PROVIDED RECORDS —
# # # # # # #
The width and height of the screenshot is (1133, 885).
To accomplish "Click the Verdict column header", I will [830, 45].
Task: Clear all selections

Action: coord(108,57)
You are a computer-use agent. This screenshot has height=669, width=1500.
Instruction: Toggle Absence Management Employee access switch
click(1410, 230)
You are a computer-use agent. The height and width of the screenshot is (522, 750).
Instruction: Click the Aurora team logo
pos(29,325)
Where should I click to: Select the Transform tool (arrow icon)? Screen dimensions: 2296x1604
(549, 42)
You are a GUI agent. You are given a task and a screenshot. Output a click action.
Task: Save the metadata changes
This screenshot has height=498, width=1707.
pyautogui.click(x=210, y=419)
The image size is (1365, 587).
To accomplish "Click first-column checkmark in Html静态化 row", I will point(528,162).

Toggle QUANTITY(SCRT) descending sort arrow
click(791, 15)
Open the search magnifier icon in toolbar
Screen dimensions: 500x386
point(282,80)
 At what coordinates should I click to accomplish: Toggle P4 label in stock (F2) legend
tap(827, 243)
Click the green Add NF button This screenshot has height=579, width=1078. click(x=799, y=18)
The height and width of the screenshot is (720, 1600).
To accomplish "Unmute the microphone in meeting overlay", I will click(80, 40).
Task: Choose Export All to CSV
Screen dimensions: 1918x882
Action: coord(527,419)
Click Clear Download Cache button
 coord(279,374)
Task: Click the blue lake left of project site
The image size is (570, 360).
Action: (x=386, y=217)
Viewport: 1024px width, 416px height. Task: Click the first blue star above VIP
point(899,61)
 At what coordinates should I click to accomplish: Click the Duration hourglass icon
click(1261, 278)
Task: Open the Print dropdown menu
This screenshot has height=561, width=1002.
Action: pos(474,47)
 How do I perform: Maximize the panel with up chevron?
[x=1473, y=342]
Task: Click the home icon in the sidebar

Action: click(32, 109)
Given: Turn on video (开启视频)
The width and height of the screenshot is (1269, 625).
# # # # # # #
WORK TO DO — Rewrite the records as a numbered list, starting at the line that contains "You are a computer-use agent. This" and ending at the line that contains "point(282,80)", with both of those lines included and blank lines left out.

SOLUTION TO THE EXERCISE —
1. You are a computer-use agent. This screenshot has height=669, width=1500.
2. Instruction: Toggle Absence Management Employee access switch
3. click(1410, 230)
4. You are a computer-use agent. The height and width of the screenshot is (522, 750).
5. Instruction: Click the Aurora team logo
6. pos(29,325)
7. Where should I click to: Select the Transform tool (arrow icon)? Screen dimensions: 2296x1604
8. (549, 42)
9. You are a GUI agent. You are given a task and a screenshot. Output a click action.
10. Task: Save the metadata changes
11. This screenshot has height=498, width=1707.
12. pyautogui.click(x=210, y=419)
13. The image size is (1365, 587).
14. To accomplish "Click first-column checkmark in Html静态化 row", I will point(528,162).
15. Toggle QUANTITY(SCRT) descending sort arrow
16. click(791, 15)
17. Open the search magnifier icon in toolbar
18. Screen dimensions: 500x386
19. point(282,80)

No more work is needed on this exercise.